1-(4-Nitrobenzyl)-4-phenyl-1H-1,2,3-triazole (3g)^39b. White solid; Mp = 114–116 °C; R_f = 0.25 (30% ethylacetate : n-hexane); ¹H NMR (400 MHz, CDCl₃): δ_H 8.26–8.23 (m, 2H), 7.82 (d, J = 6.8, 2H), 7.75 (s, 1H), 7.46–7.40 (m. 4H), 7.36–7.32 (m, 1H), 5.70 (s, 2H). ¹³C NMR (100 MHz, CDCl₃): δc 148.1, 141.7, 130.1, 128.9, 128.6, 128.5, 125.8, 124.4, 119.7, 53.2.

1-(4-Methoxybenzyl)-4-phenyl-1H-1,2,3-triazole (3h)^39c. White solid; Mp = 128–130 °C; R_f = 0.45 (30% ethylacetate : n-hexane); ¹H NMR (400 MHz, CDCl₃): δ_H 7.78 (d, J = 7.2 Hz, 2H), 7.62 (s, 1H), 7.39 (t, J = 7.6 Hz, 2H), 7.32–7.25 (m, 3H), 6.90 (d, J = 8.8, 2H), 5.49 (s, 2H), 3.80 (s, 3H); ¹³C NMR (100 MHz, CDCl₃): δc 159.9, 148.1, 130.6, 129.7, 128.8, 128.1, 126.7, 125.7, 119.3, 114.5, 55.4, 53.8.

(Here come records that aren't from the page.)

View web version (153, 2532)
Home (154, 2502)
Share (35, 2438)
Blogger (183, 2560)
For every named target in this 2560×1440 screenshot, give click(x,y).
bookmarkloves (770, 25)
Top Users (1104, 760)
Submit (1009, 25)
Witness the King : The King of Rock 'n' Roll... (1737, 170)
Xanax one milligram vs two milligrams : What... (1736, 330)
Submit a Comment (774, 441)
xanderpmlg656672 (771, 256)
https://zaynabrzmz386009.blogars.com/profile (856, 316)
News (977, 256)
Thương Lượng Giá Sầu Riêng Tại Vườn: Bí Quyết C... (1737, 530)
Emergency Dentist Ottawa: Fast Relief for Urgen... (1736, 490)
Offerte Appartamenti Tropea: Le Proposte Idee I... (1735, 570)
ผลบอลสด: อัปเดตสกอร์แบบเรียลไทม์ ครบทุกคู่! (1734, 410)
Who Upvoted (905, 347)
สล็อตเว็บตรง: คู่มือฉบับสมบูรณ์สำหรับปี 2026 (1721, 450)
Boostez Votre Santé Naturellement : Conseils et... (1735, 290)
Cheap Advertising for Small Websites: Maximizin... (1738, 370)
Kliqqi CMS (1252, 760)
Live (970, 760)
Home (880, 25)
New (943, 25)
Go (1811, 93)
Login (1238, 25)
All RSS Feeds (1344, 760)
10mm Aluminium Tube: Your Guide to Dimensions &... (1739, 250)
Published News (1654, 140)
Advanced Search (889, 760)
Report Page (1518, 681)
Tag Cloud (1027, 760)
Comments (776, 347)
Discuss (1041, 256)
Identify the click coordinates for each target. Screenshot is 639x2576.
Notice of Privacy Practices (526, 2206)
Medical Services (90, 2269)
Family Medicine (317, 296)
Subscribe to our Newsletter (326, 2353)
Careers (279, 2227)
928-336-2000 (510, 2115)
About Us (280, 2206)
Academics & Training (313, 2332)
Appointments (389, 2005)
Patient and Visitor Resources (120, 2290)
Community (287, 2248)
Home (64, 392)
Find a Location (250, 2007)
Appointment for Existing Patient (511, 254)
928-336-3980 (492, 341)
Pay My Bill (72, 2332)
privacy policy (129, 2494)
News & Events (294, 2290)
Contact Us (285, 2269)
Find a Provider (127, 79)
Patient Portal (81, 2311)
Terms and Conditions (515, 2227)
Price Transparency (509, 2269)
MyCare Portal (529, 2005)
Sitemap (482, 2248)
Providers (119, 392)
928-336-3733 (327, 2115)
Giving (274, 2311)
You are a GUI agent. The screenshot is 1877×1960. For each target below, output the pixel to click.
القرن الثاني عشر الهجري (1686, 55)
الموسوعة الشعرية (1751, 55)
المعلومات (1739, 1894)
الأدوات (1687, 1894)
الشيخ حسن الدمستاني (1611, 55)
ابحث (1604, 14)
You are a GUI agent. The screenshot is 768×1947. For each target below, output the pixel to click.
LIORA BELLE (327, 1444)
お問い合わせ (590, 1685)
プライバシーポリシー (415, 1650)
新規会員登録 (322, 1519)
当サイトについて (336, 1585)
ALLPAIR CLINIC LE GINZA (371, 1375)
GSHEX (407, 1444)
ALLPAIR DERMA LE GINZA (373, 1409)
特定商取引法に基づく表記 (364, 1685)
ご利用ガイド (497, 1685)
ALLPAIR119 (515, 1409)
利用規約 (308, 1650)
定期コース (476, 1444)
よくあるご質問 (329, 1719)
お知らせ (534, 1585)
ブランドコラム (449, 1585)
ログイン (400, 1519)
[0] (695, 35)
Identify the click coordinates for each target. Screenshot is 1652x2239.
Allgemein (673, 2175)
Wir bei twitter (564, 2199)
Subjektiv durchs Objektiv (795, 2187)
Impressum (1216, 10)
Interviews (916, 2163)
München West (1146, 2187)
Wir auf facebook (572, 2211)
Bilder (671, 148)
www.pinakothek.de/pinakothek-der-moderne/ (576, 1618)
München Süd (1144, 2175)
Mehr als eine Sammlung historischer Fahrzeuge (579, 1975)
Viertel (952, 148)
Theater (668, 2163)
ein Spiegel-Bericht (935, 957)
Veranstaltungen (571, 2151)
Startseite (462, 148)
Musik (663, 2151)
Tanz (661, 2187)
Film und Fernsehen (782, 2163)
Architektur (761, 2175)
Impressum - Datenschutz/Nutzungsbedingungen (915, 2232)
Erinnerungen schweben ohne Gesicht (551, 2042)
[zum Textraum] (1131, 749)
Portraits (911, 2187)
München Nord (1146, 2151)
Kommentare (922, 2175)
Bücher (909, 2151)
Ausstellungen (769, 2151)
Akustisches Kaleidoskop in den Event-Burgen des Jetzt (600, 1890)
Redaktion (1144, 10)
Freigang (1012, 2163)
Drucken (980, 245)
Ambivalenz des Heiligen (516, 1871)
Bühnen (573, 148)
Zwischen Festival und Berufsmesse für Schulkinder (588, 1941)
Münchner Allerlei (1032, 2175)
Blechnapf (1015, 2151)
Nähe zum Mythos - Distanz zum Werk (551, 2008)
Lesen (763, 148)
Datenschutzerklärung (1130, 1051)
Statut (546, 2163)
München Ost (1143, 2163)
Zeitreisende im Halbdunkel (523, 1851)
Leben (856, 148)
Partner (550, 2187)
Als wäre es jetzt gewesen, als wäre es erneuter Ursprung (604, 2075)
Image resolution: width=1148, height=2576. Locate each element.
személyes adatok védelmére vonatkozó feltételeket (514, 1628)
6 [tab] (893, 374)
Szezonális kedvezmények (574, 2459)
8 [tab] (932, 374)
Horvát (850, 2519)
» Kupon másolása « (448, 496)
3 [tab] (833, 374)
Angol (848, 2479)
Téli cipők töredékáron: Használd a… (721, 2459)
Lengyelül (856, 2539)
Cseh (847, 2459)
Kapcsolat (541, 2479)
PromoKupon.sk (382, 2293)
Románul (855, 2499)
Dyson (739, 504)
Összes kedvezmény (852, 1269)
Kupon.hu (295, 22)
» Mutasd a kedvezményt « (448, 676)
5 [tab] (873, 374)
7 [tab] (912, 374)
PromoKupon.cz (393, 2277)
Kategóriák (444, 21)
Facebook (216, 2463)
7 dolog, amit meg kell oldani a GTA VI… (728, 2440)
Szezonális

1-(4-Chlorobenzyl)-4-phenyl-1H-1,2,3-triazole (3i)^39d. White solid; Mp = 132–134 °C; R_f = 0.5 (30% ethylacetate : n-hexane); ¹H NMR (400 MHz, CDCl₃): δ_H 7.80 (d, J = 7.2 Hz, 2H), 7.67 (s, 1H), 7.42–7.30 (m, 5H), 7.24 (d, J = 8.4 Hz, 2H), 5.54 (s, 2H); ¹³C NMR (100 MHz, CDCl₃): δc 134.9, 133.2, 130.5, 129.5, 129.4, 129.0, 128.9, 128.3, 125.7, 119.5, 53.5.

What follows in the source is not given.